Disaggregated computing for distributed confidential computing environment
Abstract
An apparatus to facilitate disaggregated computing for a distributed confidential computing environment is disclosed. The apparatus includes one or more processors to facilitate receiving a manifest corresponding to graph nodes representing regions of memory of a remote client machine, the graph nodes corresponding to a command buffer and to associated data structures and kernels of the command buffer used to initialize a hardware accelerator and execute the kernels, and the manifest indicating a destination memory location of each of the graph nodes and dependencies of each of the graph nodes; identifying, based on the manifest, the command buffer and the associated data structures to copy to the host memory; identifying, based on the manifest, the kernels to copy to local memory of the hardware accelerator; and patching addresses in the command buffer copied to the host memory with updated addresses of corresponding locations in the host memory.
Claims
exact text as granted — not AI-modifiedWhat is claimed is:
1. An apparatus comprising:
a host memory;
a hardware accelerator; and
one or more processors communicably coupled to the host memory and the hardware accelerator, the one or more processors to facilitate:
receiving a manifest corresponding to graph nodes representing regions of memory of a remote client machine, the graph nodes corresponding to at least one command buffer and to associated data structures and kernels of the at least one command buffer used to initialize the hardware accelerator and execute the kernels, and the manifest indicating a destination memory location of each of the graph nodes and dependencies of each of the graph nodes;
identifying, based on the manifest, the at least one command buffer and the associated data structures to copy to the host memory;
identifying, based on the manifest, the kernels to copy to local memory of the hardware accelerator; and
patching addresses in the at least one command buffer copied to the host memory with updated addresses of corresponding locations in the host memory.

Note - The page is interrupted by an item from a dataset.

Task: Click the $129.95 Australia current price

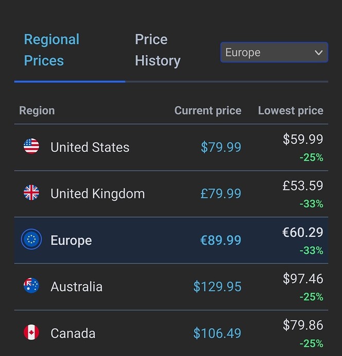Action: tap(217, 286)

2. The apparatus of claim 1 , wherein the manifest comprises a data structure storing at least one of a description, an identifier, a source address, a size, a destination, or a dependency for each of the graph nodes.
3. The apparatus of claim 1 , wherein the manifest is received from the remote client machine, and wherein the at least one command buffer referenced by the manifest comprises commands to initialize an environment inside the hardware accelerator and execute the kernels.
4. The apparatus of claim 1 , wherein the hardware accelerator comprises a graphics processing unit (GPU).
5. The apparatus of claim 1 , wherein the remote client machine comprises userspace components of an accelerator stack of the hardware accelerator, and wherein a remainder of the accelerator stack executes on the apparatus.
6. The apparatus of claim 5 , wherein a middleware component is to expose an abstraction of the apparatus to the userspace components of the accelerator stack on the remote client machine, and is to mediate transfer of data between the remote client machine and the hardware accelerator.
7. The apparatus of claim 1 , wherein the associated data structures comprise one or more descriptor heaps.
8. The apparatus of claim 1 , wherein patching the addresses comprises:
identifying the addresses in the at least one command buffer; and
identifying the updated addresses of the corresponding locations in the host memory; and replacing the addresses with the updated addresses in the at least one command buffer copied to the host memory.
9. The apparatus of claim 1 , wherein the one or more processors comprise one or more of a GPU, a central processing unit (CPU), or a hardware accelerator.
10. A method comprising:
receiving, by one or more processors communicably coupled to a host memory and a hardware accelerator, a manifest corresponding to graph nodes representing regions of memory of a remote client machine, the graph nodes corresponding to at least one command buffer and to associated data structures and kernels of the at least one command buffer used to initialize the hardware accelerator and execute the kernels, and the manifest indicating a destination memory location of each of the graph nodes and dependencies of each of the graph nodes;
identifying, by the one or more processors based on the manifest, the at least one command buffer and the associated data structures to copy to the host memory;
identifying, by the one or more processors based on the manifest, the kernels to copy to local memory of the hardware accelerator; and
patching, by the one or more processors, addresses in the at least one command buffer copied to the host memory with updated addresses of corresponding locations in the host memory.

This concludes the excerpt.